PetroVietnam is said to have already thrown in its support to this end, by granting Repsol the required US$7 per mmBtu (million British thermal unit) sales-gas price to ensure the economic viability of the project amid a lower-oil-price environment, sources said.
This is considered a significant milestone, given that super-majors BP and Chevron had failed to nail down gas-sales terms supporting their erstwhile field developments in Vietnam. PetroVietnam had to step in to take charge after the two super-majors exited from certain projects in the country.
But Vietnam's national oil company is now believed to be counting on CRD to take off and lend a breath of fresh air to an otherwise-lacklustre year for economic contributions from the country's oil-and-gas industry.
Low oil prices challenging the economic viability of extracting oil from CRD have also dented investments in the larger upstream sector in Vietnam.

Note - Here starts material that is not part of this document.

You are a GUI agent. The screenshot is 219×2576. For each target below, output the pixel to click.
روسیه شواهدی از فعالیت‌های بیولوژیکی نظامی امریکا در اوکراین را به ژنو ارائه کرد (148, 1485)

A final investment decision (FID) on CRD is nonetheless subject to the conclusion of tenders for other project elements. An ongoing bid round for a leased floating production, storage and offloading (FPSO) vessel is especially seen as critical to the project moving to schedule.
Repsol is said to have struggled to bring bids from two contractors in the running - Yinson Floating Production and Bumi Armada - in line with the project budget for the FPSO.
A re-tender may be on the table for it if either of the bid prices cannot be brought in line with Repsol's expectation.
Hassan Basma of HBA Offshore considers this a viable option. The FPSO veteran believes that, with excess capacity in the FPSO market from a downturn in contracting activity, Repsol can attract more competitive bids for the tender for the leased FPSO if it were to be opened up to more bidders (sooner than later).
A similar reasoning supports the award of the TLWP prize to Floatec before other project elements, including the FPSO, are in place.
David Boggs, managing director of Energy Maritime Associates, said: "If Repsol were to hold on to the belief that oil prices were to stay at this level or higher, and that there will not be higher contractor prices going forward, it would justify awarding the TLWP contract."
The CRD TLWP and FPSO are two of the largest floating production-based contracts in the tender pipeline for South-east Asia's upstream oil-and-gas sector.
The overall project cost for CRD was last reported at US$1.1 billion. In addition to the TLWP and FPSO, a third contract is expected to be tendered out in the coming months for a subsea installation of the production infrastructure. Keppel O&M and Sembcorp Marine will be eyeing a contract for the modification of the leased FPSO planned for CRD. Ezra Holdings, through its subsea joint venture with Chiyoda, is seen as a likely contender for the subsea installation contract.